Da tauchte bei ‘5 um Fünf‘, einem Newsletter der Tiroler Tageszeitung, ein Artikel auf, der mich mehr als überraschte. „Postkarten, Kalender und Bücher: Nach 104 Jahren ist Schluss: Traditionsbetrieb in Igls schließt seine Pforten.“

Dabei hatte ich mich erst kürzlich mit einigen ganz simplen, realistischen Vorschlägen zur ‘Reanimation‘ der vielen kleinen spanischen Dörfer und Kleinstädte an die hier zuständigen Minister gewandt. (Natürlich bis heute ohne Echo!) Sie sollten Wettbewerbe ausrufen: „Schreib mal wieder“. – Also das ganze Gegenteil von der Einschätzung des Thomas Defner, dem Enkel des Gründers dieses alten Druck- und Verlagshauses, der offensichtlich der Übermacht der Handy-Generation mit ihren Millionen Selfies den Vortritt lassen will. (Oder muss?) Meiner Meinung nach, muss man anders sein als alle anderen, dann überlebt man!

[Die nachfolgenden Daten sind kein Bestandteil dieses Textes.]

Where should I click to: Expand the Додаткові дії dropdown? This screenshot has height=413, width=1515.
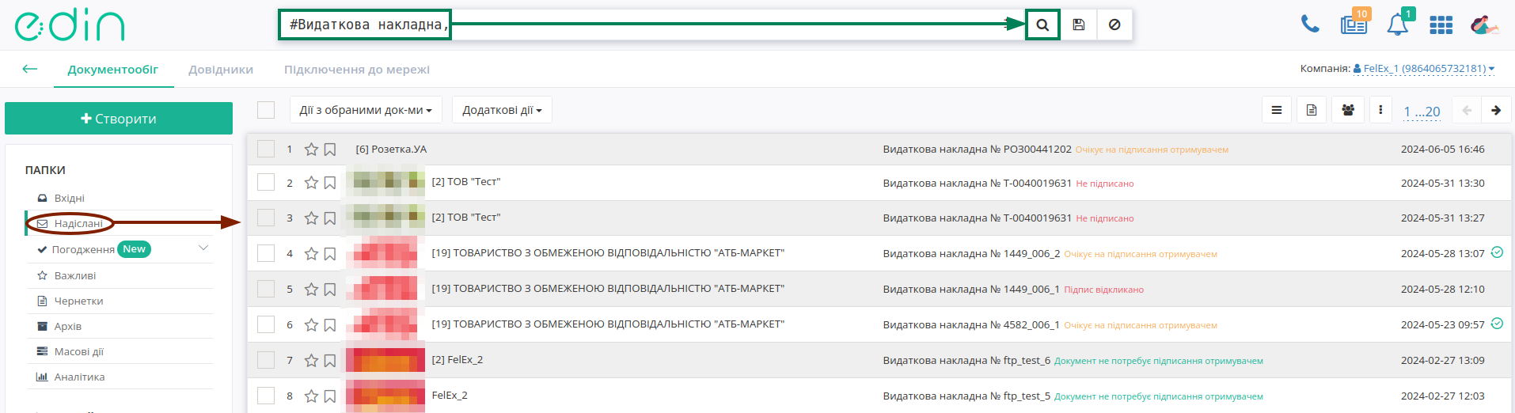pos(502,110)
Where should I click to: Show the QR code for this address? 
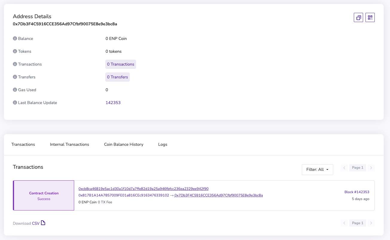pyautogui.click(x=370, y=17)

Viel verblüffter war ich aber, als ich das abgebildete Foto erblickte. Da trägt die Kamera meinen Geburtsnamen! Da erscheint diese ‘Todesmeldung‘ in der Zeitung am Geburtstag meines Vaters, mit seinem Familien-Namen! Zufälle gibt es ja angeblich nicht. Was ist es dann? Ich werde Kontakt mit dem ‘jungen Mann‘ aufnehmen ‘müssen‘, um es herauszufinden!

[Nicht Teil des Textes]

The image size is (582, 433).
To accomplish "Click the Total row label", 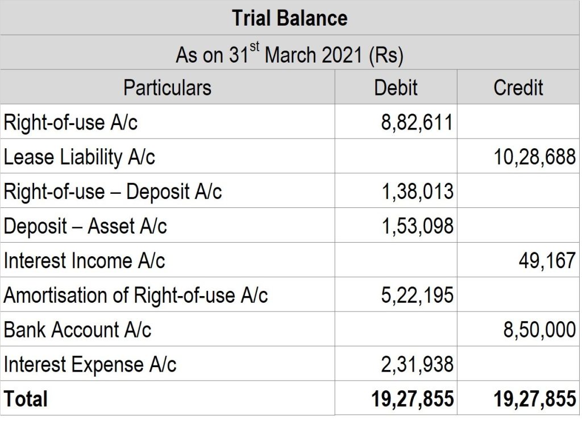I will (x=26, y=399).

Den Zeitungs-Artikel muss ich natürlich abdrucken dürfen, denn auch wenn da  ©Axel Springer so mächtig steht, ohne ‘die alte Stegemann‘ wäre das Haus Defner sicher nicht für den Springer Verlag interessant geworden! 😉

Die Produktion von Postkarten wurde zum lohnenden Geschäftszweig der „Werkstätte für Lichtbildkunst“ in Igls. In den 1950er- und 1960er-Jahren produzierten 18 Mitarbeiter täglich 1500 Postkarten. Auch sehr kleine Auflagen von nur 50 Stück pro Motiv entstanden – durch Handarbeit in der hauseigenen Dunkelkammer.

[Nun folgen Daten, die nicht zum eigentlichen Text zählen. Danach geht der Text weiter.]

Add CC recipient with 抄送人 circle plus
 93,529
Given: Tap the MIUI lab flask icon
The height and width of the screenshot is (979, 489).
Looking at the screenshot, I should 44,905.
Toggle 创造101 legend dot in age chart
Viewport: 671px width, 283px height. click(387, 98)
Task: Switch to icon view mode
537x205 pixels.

„Dadurch hatte man eine große Vielfalt von Ansichten aus Dörfern, Städten und Landschaften“, sagt Thomas Defner, dem in dem riesigen Archiv immer wieder einmal ein Motiv vom Großvater unterkommt, dass er noch nicht kennt. Aber auch Glückwunsch- und Weihnachtskarten sowie Kalender, Bücher und Bilder entstanden. „Die Defner-Kalender gingen in die ganze Welt. Und oft wurden diese Jahr um Jahr wiederbestellt. Das waren tolle Werbeträger für Tirol“, erzählt der 62-Jährige. Über ein Jahrhundert lang zierten Motive aus dem Hause Defner Postkarten, Kalender und Bücher. Jetzt schließt der Traditionsbetrieb in Igls seine Pforten – ohne große Wehmut, wie Chef Thomas Defner sagt.

Der Großvater würde wohl mit der Bilderflut des 21. Jahrhunderts so seine Probleme haben. Möglicher-weise auch der Vater. Wobei Karl Defner (1926 bis 2013) im Unterschied zu Adalbert Defner (1884 bis 1969) noch miterlebt hat, was Handys alles können und dass Menschen damit zwar telefonieren, aber noch viel häufiger Fotos, bevorzugt Selfies, machen. „Da geht etwas verloren“, sagt Thomas Defner, während er an seinem Arbeitsplatz in Igls hin und her wandert. Denn die Handy-Schnappschüsse seien inflationäre Momentaufnahmen. Anders die Bilder, die einst der Großvater, der Vater und dann er selbst machten. Tausende Motive von Landschaften, Ansichten von Dörfern und Städten sowie Stillleben lagern in dem großen Raum. Mitten in Igls findet sich ganz Tirol und noch ein wenig mehr von der Welt – u. a. Salzburg, München und Berlin.